Let me give you a real example. Mark, 36, a software engineer, came to me after four different doctors dismissed him. His big complaint? “It feels like my feet are sunburned all the time.” He was told it was in his head. I ordered a skin biopsy and some focused bloodwork. Turned out, he had early type 2 diabetes he’d never caught. With actual treatment, his symptoms got better. But two years. Two years of suffering and self-doubt before anyone took him seriously.

If This Sounds Familiar

Burning, tingling, stabbing pain in your feet or hands with a normal EMG? Don’t just accept a shrug. Ask about small fiber neuropathy directly. If your doctor looks lost, press for a neurology referral. But not just any neurologist, find one who deals with neuropathy regularly. Someone who actually mentions skin biopsy, not just EMG.

Push for the right bloodwork: fasting glucose or HbA1c for diabetes and prediabetes, vitamin B12 (plus methylmalonic acid if B12 is borderline), TSH for thyroid, ANA and inflammatory markers for autoimmune suspicion. Sometimes you’ll need more: a Sjögren’s panel, celiac tests. Depends on your story, your risk factors, your symptoms.

Find a cause, treat what you can. Diabetes? B12 deficiency? Thyroid disease? Sometimes fixing these helps. But not always. For plenty of people, the pain sticks around. Medications like gabapentin, pregabalin, duloxetine? They can blunt pain signals, not cure the root. Topical lidocaine, compounded creams, worth a shot for some. Opioids? Forget it. Usually cause more trouble than they’re worth.

We really don’t have all the answers for small fiber neuropathy. There are times when, despite every test, the cause is never found. Idiopathic small fiber neuropathy is real and honestly frustrating, patient and doctor both. But no, it’s not just “all in your head.”

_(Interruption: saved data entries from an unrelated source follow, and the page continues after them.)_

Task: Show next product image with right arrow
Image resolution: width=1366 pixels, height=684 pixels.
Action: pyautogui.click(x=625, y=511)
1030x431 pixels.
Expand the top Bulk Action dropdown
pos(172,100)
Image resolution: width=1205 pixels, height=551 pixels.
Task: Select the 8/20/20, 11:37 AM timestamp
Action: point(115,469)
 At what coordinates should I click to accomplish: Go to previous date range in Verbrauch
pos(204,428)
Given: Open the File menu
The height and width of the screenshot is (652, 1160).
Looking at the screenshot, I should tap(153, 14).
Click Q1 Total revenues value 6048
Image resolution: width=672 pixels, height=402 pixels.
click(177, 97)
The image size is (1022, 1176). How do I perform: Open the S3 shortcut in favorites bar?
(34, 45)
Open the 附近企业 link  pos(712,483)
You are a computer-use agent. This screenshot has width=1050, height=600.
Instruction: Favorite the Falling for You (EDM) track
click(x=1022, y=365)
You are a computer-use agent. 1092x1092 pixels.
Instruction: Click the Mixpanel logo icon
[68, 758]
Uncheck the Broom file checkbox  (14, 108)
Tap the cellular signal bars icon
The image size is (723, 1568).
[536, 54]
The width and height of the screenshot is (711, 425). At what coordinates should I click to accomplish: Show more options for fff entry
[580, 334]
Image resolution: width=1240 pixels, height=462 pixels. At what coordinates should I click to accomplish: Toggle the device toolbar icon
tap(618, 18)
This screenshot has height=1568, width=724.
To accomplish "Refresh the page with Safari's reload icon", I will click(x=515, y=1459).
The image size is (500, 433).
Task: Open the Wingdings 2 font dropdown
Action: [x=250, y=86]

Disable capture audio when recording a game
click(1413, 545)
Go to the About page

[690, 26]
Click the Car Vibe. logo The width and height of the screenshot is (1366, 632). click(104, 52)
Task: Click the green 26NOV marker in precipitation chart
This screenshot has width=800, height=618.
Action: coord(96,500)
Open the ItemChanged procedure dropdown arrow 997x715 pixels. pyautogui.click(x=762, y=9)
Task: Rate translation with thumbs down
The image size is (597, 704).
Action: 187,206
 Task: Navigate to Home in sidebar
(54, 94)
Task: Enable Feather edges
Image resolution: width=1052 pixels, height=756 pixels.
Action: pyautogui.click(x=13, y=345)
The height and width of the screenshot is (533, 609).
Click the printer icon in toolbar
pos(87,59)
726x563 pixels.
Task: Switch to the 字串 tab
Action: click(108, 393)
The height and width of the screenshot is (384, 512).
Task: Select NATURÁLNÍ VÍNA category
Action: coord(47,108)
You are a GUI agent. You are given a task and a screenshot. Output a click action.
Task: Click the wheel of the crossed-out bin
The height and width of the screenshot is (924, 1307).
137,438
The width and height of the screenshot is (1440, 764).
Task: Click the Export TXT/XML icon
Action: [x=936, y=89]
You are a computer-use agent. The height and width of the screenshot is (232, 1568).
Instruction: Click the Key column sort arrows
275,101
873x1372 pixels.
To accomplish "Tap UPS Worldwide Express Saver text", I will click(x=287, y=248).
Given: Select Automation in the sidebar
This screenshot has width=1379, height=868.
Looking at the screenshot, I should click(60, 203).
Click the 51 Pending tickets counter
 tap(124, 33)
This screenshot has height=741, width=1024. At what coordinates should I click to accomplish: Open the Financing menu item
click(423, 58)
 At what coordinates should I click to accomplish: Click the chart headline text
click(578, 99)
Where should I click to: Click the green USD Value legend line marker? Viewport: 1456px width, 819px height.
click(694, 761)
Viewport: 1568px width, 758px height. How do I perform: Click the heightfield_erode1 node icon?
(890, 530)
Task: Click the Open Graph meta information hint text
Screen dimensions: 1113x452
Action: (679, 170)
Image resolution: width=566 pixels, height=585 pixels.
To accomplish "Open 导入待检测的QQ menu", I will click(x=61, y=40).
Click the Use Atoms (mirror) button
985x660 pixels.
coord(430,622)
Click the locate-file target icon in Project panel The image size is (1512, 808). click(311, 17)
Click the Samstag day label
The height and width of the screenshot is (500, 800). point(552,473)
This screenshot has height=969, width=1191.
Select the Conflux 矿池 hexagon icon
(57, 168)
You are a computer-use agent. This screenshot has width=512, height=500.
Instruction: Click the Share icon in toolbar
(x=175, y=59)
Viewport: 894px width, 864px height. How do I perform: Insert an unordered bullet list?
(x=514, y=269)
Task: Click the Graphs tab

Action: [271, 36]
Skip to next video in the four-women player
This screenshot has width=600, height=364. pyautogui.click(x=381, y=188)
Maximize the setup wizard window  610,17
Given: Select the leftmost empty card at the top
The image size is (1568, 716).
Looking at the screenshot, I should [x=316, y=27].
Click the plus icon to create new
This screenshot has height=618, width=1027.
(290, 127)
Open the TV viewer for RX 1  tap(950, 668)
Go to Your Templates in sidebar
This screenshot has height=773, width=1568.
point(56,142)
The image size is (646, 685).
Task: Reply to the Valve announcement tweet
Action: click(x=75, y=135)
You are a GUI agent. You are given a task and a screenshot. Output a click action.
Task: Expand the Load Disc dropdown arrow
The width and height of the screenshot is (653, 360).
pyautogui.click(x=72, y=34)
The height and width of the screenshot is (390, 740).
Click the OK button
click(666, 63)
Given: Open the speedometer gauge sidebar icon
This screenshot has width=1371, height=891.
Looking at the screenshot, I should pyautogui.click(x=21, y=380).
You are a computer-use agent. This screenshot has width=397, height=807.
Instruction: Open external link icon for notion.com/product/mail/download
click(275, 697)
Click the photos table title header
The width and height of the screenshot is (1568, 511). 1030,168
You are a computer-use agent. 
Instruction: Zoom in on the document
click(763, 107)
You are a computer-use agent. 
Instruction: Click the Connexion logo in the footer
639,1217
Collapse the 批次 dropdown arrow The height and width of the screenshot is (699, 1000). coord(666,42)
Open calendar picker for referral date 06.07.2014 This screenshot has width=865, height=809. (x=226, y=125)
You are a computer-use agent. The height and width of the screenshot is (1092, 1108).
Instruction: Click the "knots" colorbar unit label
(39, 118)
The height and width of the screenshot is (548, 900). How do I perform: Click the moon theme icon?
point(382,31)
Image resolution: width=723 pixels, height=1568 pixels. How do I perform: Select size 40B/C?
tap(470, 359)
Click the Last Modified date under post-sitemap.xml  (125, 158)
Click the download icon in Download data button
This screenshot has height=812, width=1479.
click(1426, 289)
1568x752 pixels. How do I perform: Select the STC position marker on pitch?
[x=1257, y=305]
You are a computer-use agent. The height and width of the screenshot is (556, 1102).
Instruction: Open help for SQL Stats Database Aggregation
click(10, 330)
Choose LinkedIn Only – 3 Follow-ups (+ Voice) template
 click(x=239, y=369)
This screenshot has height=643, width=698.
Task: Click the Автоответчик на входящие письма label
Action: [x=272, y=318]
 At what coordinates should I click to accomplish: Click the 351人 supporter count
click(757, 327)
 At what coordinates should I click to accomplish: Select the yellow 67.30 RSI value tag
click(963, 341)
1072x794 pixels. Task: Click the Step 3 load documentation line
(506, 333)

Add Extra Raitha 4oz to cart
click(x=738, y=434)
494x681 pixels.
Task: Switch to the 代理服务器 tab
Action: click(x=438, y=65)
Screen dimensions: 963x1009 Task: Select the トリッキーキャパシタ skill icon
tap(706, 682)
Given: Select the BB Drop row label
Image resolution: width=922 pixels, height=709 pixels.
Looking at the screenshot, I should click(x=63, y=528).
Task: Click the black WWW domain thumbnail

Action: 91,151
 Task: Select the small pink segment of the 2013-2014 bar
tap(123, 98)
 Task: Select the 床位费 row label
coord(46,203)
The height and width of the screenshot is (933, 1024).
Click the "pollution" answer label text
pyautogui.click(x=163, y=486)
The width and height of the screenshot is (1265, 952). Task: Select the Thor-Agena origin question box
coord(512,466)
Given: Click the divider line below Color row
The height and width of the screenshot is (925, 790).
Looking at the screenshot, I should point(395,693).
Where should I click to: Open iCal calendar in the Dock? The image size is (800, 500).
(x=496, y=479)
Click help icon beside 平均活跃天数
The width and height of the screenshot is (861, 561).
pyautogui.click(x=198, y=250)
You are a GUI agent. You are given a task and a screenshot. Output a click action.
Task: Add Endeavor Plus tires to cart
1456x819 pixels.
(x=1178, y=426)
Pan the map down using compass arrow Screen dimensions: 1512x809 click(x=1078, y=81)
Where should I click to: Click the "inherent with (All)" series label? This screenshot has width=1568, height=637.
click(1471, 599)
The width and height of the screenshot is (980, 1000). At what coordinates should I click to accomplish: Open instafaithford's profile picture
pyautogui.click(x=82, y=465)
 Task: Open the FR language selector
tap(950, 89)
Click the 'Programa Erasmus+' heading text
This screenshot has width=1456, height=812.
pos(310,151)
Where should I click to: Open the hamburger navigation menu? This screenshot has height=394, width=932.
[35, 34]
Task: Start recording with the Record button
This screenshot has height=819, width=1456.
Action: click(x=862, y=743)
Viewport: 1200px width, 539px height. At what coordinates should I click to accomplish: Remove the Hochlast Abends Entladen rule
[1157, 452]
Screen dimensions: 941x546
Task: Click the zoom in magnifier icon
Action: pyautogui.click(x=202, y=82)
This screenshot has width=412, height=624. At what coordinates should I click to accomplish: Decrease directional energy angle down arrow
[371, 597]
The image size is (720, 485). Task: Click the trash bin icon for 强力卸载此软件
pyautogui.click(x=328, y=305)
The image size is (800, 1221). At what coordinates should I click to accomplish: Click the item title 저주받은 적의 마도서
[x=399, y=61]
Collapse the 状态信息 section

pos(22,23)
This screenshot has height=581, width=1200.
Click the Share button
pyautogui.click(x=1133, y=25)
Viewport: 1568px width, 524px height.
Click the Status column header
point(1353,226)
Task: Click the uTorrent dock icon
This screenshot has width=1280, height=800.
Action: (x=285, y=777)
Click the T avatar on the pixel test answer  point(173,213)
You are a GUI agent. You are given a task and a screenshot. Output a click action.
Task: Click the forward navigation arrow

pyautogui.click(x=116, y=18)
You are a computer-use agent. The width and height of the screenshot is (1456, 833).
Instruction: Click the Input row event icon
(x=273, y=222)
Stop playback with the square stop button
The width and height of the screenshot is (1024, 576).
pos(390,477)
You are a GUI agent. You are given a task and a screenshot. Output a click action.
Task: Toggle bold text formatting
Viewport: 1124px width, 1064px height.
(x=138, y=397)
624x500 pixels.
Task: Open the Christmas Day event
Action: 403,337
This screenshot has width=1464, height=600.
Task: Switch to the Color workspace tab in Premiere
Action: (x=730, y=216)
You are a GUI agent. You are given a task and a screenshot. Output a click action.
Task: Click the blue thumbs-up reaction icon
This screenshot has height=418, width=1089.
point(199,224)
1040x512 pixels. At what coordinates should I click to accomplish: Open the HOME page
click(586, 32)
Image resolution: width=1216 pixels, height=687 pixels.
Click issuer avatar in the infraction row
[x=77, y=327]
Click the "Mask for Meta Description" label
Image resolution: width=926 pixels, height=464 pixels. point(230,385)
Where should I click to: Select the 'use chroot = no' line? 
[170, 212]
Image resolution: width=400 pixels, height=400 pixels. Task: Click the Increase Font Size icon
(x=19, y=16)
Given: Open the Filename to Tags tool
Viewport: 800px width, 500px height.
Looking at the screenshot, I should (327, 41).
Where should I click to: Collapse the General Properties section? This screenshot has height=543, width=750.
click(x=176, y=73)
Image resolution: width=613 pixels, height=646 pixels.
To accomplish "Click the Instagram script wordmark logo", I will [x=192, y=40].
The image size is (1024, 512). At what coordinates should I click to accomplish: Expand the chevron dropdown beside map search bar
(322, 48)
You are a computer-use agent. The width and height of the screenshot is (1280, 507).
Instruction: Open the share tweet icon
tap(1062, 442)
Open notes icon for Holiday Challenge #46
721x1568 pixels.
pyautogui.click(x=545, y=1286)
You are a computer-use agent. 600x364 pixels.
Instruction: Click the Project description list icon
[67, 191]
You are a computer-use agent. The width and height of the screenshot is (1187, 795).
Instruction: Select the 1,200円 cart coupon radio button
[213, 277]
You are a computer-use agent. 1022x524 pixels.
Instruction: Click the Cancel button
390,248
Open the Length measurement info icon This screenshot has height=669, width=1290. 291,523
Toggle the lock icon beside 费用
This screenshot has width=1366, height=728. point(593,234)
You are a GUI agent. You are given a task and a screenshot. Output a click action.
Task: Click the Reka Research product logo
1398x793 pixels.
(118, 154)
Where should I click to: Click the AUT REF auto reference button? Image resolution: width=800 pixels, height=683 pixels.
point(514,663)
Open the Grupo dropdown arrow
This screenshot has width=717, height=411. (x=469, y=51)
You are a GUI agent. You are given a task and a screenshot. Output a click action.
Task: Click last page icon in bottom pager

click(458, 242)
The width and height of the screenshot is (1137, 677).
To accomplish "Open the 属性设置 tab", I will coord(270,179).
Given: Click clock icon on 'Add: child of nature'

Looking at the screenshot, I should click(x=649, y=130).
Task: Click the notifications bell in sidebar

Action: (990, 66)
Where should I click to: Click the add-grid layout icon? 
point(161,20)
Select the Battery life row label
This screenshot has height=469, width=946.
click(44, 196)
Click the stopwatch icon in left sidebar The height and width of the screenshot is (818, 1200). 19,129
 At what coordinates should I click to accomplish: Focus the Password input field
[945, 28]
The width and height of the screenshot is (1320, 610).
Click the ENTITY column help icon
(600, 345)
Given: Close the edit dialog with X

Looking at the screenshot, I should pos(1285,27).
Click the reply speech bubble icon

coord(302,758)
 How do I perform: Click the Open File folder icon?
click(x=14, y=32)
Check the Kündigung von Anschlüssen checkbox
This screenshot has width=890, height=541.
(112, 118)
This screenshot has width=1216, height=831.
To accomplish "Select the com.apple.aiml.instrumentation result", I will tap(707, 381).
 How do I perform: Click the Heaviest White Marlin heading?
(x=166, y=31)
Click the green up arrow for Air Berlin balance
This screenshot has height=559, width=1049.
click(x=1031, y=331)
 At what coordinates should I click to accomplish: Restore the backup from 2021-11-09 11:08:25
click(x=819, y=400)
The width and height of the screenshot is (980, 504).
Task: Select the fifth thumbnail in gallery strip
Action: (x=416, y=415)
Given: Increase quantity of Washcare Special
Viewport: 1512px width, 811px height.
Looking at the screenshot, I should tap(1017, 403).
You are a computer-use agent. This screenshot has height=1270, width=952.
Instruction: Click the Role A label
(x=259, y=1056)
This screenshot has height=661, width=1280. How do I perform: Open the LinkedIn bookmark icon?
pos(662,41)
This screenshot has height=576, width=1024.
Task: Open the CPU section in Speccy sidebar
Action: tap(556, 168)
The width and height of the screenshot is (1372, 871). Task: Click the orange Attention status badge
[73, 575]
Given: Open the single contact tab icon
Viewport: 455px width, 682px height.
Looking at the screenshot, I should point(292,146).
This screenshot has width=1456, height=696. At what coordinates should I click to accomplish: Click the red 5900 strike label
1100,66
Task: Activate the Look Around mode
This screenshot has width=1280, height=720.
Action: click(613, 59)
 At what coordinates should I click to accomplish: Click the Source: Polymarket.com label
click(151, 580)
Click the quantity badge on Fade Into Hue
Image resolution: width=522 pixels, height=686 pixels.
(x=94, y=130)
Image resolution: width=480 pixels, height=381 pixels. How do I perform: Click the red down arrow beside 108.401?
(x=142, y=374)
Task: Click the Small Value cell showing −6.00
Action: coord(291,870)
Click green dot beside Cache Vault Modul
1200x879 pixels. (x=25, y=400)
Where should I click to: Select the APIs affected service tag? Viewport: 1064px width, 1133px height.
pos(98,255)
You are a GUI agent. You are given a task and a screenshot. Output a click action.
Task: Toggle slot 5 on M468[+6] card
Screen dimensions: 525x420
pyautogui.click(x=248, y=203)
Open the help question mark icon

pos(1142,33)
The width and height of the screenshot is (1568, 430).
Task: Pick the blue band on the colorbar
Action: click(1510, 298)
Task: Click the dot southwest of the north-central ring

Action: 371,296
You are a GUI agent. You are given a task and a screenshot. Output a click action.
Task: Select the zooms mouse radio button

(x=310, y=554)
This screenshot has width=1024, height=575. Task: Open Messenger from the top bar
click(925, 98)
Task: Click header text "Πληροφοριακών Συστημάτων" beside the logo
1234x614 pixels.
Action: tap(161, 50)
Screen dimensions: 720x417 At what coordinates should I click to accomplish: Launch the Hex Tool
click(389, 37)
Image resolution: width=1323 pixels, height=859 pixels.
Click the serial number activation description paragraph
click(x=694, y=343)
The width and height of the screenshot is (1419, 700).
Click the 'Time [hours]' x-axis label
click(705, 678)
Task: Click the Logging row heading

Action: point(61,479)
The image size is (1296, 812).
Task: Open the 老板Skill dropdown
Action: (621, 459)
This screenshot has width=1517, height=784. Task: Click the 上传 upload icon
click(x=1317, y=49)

Stop Letting Burning Feet Slip Through the Cracks

Way too many people spend years thinking their pain is imaginary, or chalk it up to getting older. Small fiber neuropathy is real, common, and often ignored. If your story sounds like this and your doctor’s brushing you off, get another opinion. The sooner you get an answer, the sooner you might find relief, or at least stop blaming yourself. Look, nobody deserves to walk on burning coals every night and be told they’re making it up. That’s where I’ll leave it for now.